Opinion | English and creative writing majors graduate with beneficial skills

An English and creative writing degree allows you to grow into a skilled, versatile individual.

Naomi Rivera Morales, Opinions Columnist

The English and creative writing major comes with numerous benefits despite some concerns.

As a student in this major, I have been asked the question: What are you going to do with your life?

The most prominent fields after graduation are education or publishing. I remember being worried about the limit of possibilities, where this degree might take me, or rather, where it might not take me. I wasn’t yet aware of just how many fields would open their arms to me.

An English and creative writing major means a lot more than most think. It means that you can translate your voice into a variety of fields, both on the page and aloud. A translation of one’s voice and craft is unique to each person, best suiting them in whichever field they land themselves in.

On the University of Iowa’s English and Creative Writing site, the college boasts that 95 percent of students find a job or a graduate school placement within the first six months after graduation.

The English and creative writing major is offered to those that are seeking an education in craft, voice and thought.

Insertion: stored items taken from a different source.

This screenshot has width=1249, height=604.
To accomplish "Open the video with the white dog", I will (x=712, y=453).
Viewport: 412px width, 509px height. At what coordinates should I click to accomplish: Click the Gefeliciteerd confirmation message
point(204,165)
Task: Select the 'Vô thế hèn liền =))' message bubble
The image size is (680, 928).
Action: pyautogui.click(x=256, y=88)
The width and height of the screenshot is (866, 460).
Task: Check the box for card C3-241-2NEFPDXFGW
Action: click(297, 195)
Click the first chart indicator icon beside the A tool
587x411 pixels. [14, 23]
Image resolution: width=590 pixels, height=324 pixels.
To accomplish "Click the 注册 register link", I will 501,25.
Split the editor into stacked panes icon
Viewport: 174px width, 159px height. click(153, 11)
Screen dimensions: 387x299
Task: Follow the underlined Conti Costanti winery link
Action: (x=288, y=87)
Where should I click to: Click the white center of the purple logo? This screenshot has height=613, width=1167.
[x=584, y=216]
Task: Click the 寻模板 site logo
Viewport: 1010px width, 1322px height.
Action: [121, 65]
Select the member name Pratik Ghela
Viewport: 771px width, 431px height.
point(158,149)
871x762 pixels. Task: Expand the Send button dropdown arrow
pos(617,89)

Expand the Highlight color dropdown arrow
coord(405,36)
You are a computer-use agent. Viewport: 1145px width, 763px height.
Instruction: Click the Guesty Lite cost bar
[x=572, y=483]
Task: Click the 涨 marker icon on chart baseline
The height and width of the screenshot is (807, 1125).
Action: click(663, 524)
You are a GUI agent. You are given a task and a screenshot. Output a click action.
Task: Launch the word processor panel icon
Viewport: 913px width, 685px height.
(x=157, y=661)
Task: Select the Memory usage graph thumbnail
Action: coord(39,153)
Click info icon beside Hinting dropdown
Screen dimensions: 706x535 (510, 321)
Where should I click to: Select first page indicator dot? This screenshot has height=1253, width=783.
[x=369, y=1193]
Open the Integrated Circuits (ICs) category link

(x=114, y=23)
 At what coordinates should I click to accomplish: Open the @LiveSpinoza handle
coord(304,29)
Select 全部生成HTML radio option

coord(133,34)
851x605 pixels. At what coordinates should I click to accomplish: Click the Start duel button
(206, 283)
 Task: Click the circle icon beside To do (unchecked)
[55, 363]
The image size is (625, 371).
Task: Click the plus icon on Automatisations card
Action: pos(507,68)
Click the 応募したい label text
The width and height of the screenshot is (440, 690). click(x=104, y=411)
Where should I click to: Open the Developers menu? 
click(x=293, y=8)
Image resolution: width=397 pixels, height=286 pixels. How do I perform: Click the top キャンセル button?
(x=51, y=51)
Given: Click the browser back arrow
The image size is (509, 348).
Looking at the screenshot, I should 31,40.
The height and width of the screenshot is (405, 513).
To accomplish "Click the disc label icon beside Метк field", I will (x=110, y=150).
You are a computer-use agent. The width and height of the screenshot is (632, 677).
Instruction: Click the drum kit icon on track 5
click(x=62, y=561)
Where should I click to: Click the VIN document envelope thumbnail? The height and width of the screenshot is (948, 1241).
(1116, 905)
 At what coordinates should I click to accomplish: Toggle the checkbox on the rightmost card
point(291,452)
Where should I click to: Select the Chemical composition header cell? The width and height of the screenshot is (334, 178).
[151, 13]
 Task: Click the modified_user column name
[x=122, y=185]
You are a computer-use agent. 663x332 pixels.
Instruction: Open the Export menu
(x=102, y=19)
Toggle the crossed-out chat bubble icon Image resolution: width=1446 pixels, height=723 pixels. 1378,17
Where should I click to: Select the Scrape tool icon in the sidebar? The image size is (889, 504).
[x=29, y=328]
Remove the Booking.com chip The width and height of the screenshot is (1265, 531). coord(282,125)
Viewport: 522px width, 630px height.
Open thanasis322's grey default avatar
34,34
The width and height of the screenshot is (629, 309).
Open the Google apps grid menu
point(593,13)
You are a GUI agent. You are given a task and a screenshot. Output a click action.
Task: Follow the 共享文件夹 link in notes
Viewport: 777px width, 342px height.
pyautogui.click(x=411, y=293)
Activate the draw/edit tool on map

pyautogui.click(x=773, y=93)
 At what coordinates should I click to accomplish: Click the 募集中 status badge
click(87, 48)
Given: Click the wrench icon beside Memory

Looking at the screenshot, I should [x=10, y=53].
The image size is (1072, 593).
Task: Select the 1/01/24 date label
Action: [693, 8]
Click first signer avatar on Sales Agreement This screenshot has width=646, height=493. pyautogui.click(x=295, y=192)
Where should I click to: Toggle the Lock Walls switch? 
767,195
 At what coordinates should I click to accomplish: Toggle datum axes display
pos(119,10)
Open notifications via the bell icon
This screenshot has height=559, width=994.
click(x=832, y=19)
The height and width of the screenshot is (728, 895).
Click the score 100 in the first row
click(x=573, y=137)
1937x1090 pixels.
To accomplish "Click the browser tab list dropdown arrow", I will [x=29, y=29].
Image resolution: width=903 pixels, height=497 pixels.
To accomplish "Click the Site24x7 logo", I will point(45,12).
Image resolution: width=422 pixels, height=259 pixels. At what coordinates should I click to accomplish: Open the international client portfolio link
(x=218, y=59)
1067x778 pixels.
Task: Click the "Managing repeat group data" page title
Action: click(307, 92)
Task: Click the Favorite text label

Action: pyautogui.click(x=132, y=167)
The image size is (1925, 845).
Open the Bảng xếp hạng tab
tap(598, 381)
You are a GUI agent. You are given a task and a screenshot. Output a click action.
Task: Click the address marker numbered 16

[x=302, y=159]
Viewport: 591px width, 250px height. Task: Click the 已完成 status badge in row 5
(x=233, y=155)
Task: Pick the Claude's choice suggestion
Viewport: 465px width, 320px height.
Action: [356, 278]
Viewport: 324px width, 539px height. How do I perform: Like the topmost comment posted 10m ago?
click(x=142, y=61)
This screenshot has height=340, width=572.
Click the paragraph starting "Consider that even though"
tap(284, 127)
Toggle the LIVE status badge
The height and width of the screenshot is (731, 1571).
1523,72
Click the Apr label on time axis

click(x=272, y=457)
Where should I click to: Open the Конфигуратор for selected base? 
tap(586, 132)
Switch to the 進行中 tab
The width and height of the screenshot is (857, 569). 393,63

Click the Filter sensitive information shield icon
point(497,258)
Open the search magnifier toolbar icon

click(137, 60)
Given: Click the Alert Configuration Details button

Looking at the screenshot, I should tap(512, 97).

Students that join are expected to learn, and show promise, in areas of effective communication, contemplative reading, and efficient writing skills, to name a few.

Students Mikey Waller and Margaret Dalton shared their experiences as English and creative writing majors, highlighting the benefits they see in the major and the concerns that often arose throughout their studies at the UI.

In an email to The Daily Iowan, Waller shared her reflections on the English and creative writing pathway.

“Learning how to research, analyze, read, write, communicate and edit, along with a multitude of other skills, is incredibly versatile and works as a foundation for future education and job experiences,” Waller wrote.

When she graduates this spring, Waller plans to work in arts administration with the hope of giving back to the art and literary communities here in Iowa City.

Dalton shared her thoughts and experiences through an email.

“I think one of the biggest things I’ve learned here during my time in Iowa was how versatile this degree can be,” Dalton wrote. “I’ve taken a variety of classes centered around how to apply this degree in a professional setting, whether it be through traditional publishing or applying one’s writing skills to the world of nonprofits and academic settings.”

Dalton also reflected on how her research skills have been refined to help her fiction writing. She added that she has gained a wonderful community of writers to lean on at the UI.

As English and creative writing majors, we do not have to be reminded of the concerns that surround our lives after graduation. More individuals need to come to understand just how beneficial an English and creative writing degree can be to one’s life and, as Waller and Dalton put it, how versatile it can be.

I will begin my senior year this fall. As I near the end of my time at the UI, I am confident that whatever I end up doing with the materials and skills that I have learned about and practiced, I will be engaging in something worth doing.

I have been working with poetry for some time now and plan to continue my path through this area of writing. From my time in this major, I have taken courses on teaching and the writing style and can see myself pursuing a career in education or writing.

Though looking to the future can often be stressful, the path of an English and creative writing major can often be unique, leading them to whichever path will best reflect their skills and their craft.

Columns reflect the opinions of the authors and are not necessarily those of the Editorial Board, The Daily Iowan, or other organizations in which the author may be involved.